From the outside, Karl's could hardly appear more nondescript. But past the brick facade and the beer signs, its doors open onto a multilevel space that's as surprising in its size as in its neatness. A tidy deli case, a short bar backed with scores of fake law books, and a raised platform corralling a row of tables and booths make up the first level; a set of stairs leads up to two large, somewhat more formal dining spaces and a second, longer bar beyond. Thanks to big windows and an expansive skylight, all three dining areas offer an airy vibe and some profoundly urban views. Meantime, well-seasoned waitresses patrol the tables, meting out friendly smiles to regulars and newcomers alike.
The dishes on Karl's menus -- including old-timey standbys like shrimp cocktail, broiled orange roughy, and tuna-salad platters -- are nearly as commonplace as the restaurant's exterior. At lunch, standard deli fare -- Reubens, Philadelphians, and humongous corned-beef sandwiches among them -- takes the stand; at dinner, chestnuts like chicken marsala, veal parmesan, and charbroiled pork chops testify to the kitchen's traditional proclivities.
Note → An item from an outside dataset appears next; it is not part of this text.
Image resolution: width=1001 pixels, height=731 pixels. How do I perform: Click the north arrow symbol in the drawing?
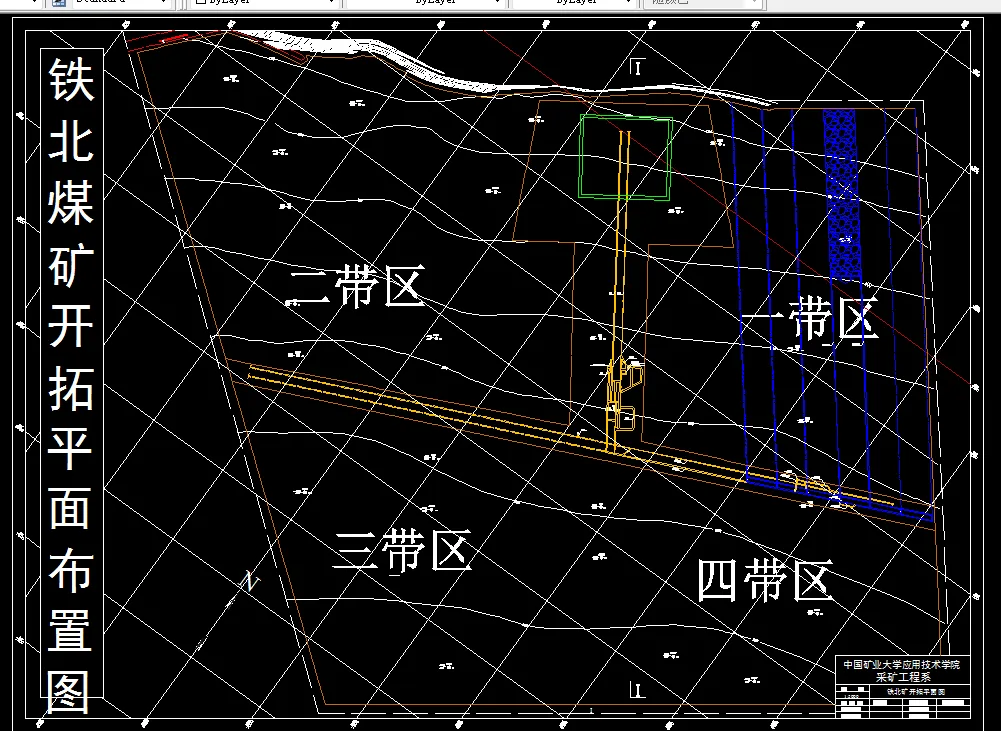[x=247, y=582]
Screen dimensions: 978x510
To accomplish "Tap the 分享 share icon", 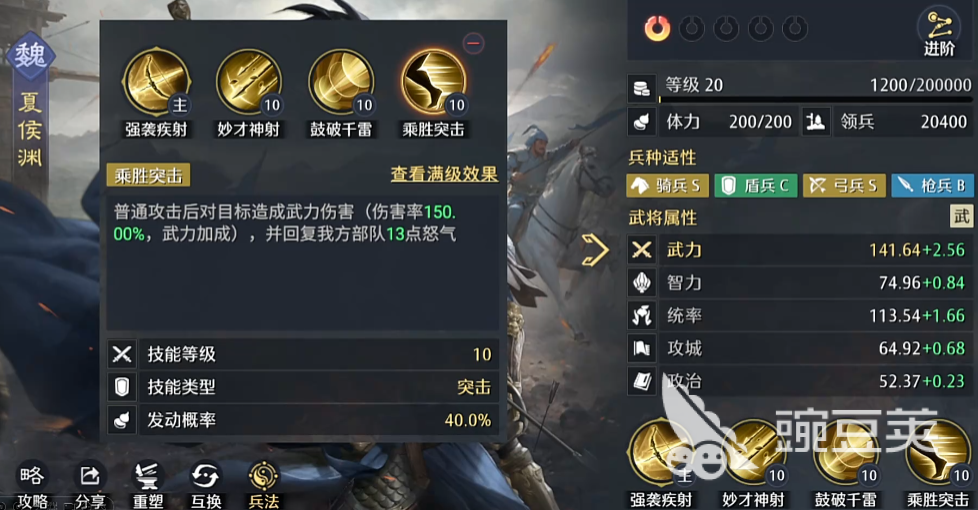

But if the food can't claim gourmet pedigrees or au courant ingredients, its righteousness resides in its simple, homey goodness. Take the Friday-night fish fry, featuring three long, slender filets of fresh lake perch, cosseted in Abounader's secret breading and fried to a golden turn. Sides of sweet, creamy cole slaw and flaccid but flavorful mac & cheese partnered well with the fish. Or consider the more ambitious Tenderloin à la Barristers, with two well-trimmed beef tenderloin slices, seasoned with lots of fresh garlic, salt, and pepper, and served with sautéed mushrooms and a red-wine reduction; on the side, a fluffy baked potato (straight from the oven, not the microwave) made a welcome addition.
At lunch, rich, homemade chicken noodle soup proved wholesome and hearty, and savory homemade chili, topped with shredded cheddar and chopped onion, offered plenty of mellow heat from Abounader's proprietary blend of seasonings.
We skipped over Karl's "famous" corned-beef sandwich, a massive pileup of freshly cooked corned beef -- nearly six inches high -- and instead opted for the Philadelphian: hot pastrami, coleslaw, and Thousand Island dressing on rye. While not as big as the corned beef, the sandwich was certainly ample; still, we would have enjoyed it more had the lean meat been shaved, rather than merely thinly sliced, and served a little bit warmer.
But we had no complaints at all about the lush, juicy Snuggery burger: eight ounces of ground Black Angus beef, smothered in American cheese, bacon, grilled mushrooms, and buttery sautéed onions. Thickly cut steak fries, on the side, were frozen but tasty.
Afterward, a generous slab of fresh-tasting cheesecake provided enough cool and creamy goodness for two of us to share. Or close with twin diamonds of homemade baklava, doused in fragrant rosewater and honey, or a portion of Abounader's moist bread pudding (and see if you can guess the unconventional ingredient).
Not a cutting-edge dish in the bunch, that's for certain; and maybe that's the key argument in Karl's defense. Let the fashionable spots serve the sizzle and the style. Here, simplicity and charm are the real appeal.